De Europese Commissie wil 7,5 miljard euro uit het grote corona-herstelfonds niet uitbetalen aan Hongarije omdat het land zich niet houdt aan Europese regels en voorschriften. Het is voor het eerst dat de Europese Commissie het boetesysteem van het staatsrecht-stelsel daadwerkelijk toepast.
Afgelopen vrijdag zei het Europees Parlement in een resolutie dat Hongarije ‘niet langer een democratie’ kan worden genoemd. Europarlementariër Tineke Strik (GroenLinks) wil dat ook andere EU-gelden worden ingehouden, zoals landbouwfondsen, om Hongarije onder druk te zetten. Strik benadrukt dat Hongaars misbruik en fraude met landbouwfondsen in de afgelopen jaren al zijn aangetoond.
De anti-EU-koers van de nationalistische Hongaarse regering van premier Viktor Orban is al jarenlang een steen des aanstoots in EU-kringen, maar tot nu toe hielden de Europese regeringsleiders het opleggen van boetes tegen.
Maar nu Hongarije de pro-Oekraïne an anti-Rusland koers van de EU-landen afwijst, is ook voor Brussel de maat vol. Hongarije besloot eerder deze maand meer Russische olie te gaan kopen.

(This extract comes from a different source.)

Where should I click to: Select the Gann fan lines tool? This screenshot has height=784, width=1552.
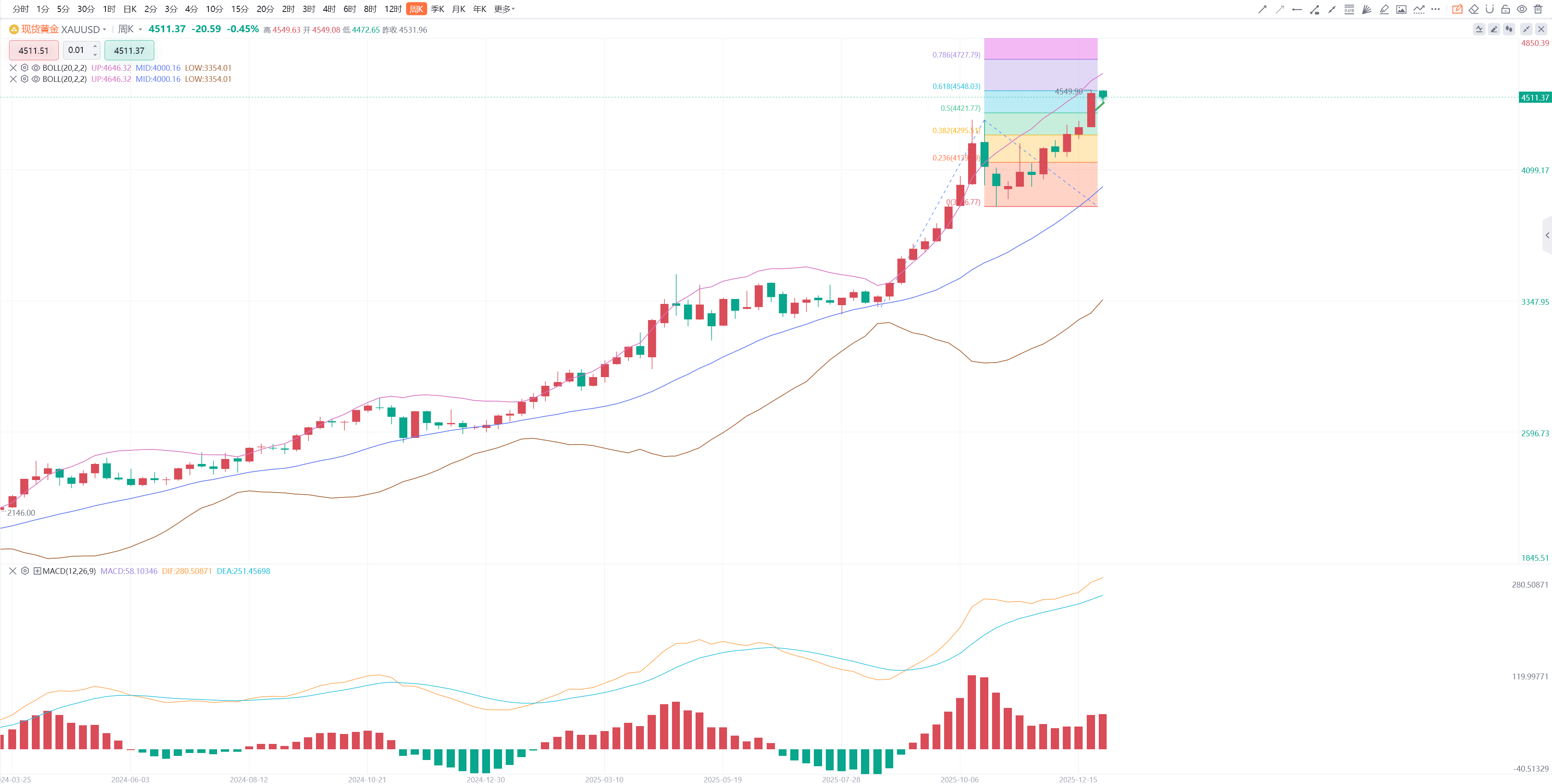tap(1366, 9)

De nu ingehouden 7,5 miljard is ongeveer de helft van het Hongaarse geld in het EU-brede herstelfonds. In een poging de vrees van Brussel weg te nemen, kondigde Boedapest zaterdag – op het allerlaatste moment – aan dat het corruptie wil gaan beteugelen.
Komende week moeten de EU-regeringsleiders de opgelegde boete nog goedkeuren, en Hongarije heeft zes weken de tijd om terug te krabbelen.

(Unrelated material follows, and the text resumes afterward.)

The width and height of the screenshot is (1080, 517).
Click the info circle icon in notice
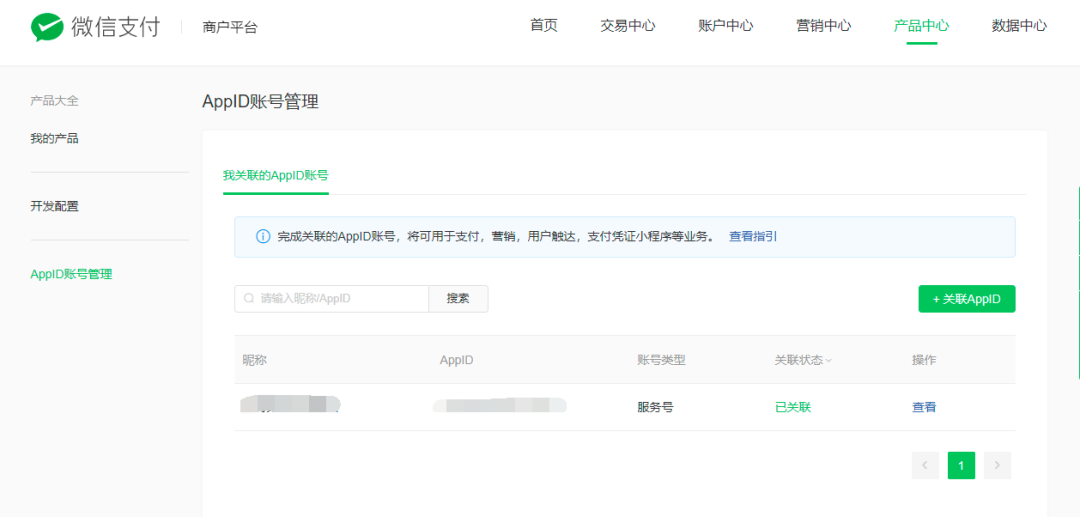pos(263,237)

Het conflict tussen Hongarije, een van de grootste netto-begunstigden van het blok, en de EU is gestaag gegroeid sinds de regerende Fidesz-partij van Orban in 2010 aan de macht kwam.
De grootste regeringspartij wordt beschuldigd van het vernederen van de democratische instellingen van het land, het inperken van de media-vrijheden, fraude met EU-subsidies en het schenden van de rechten van minderheden – iets wat Boedapest ontkent.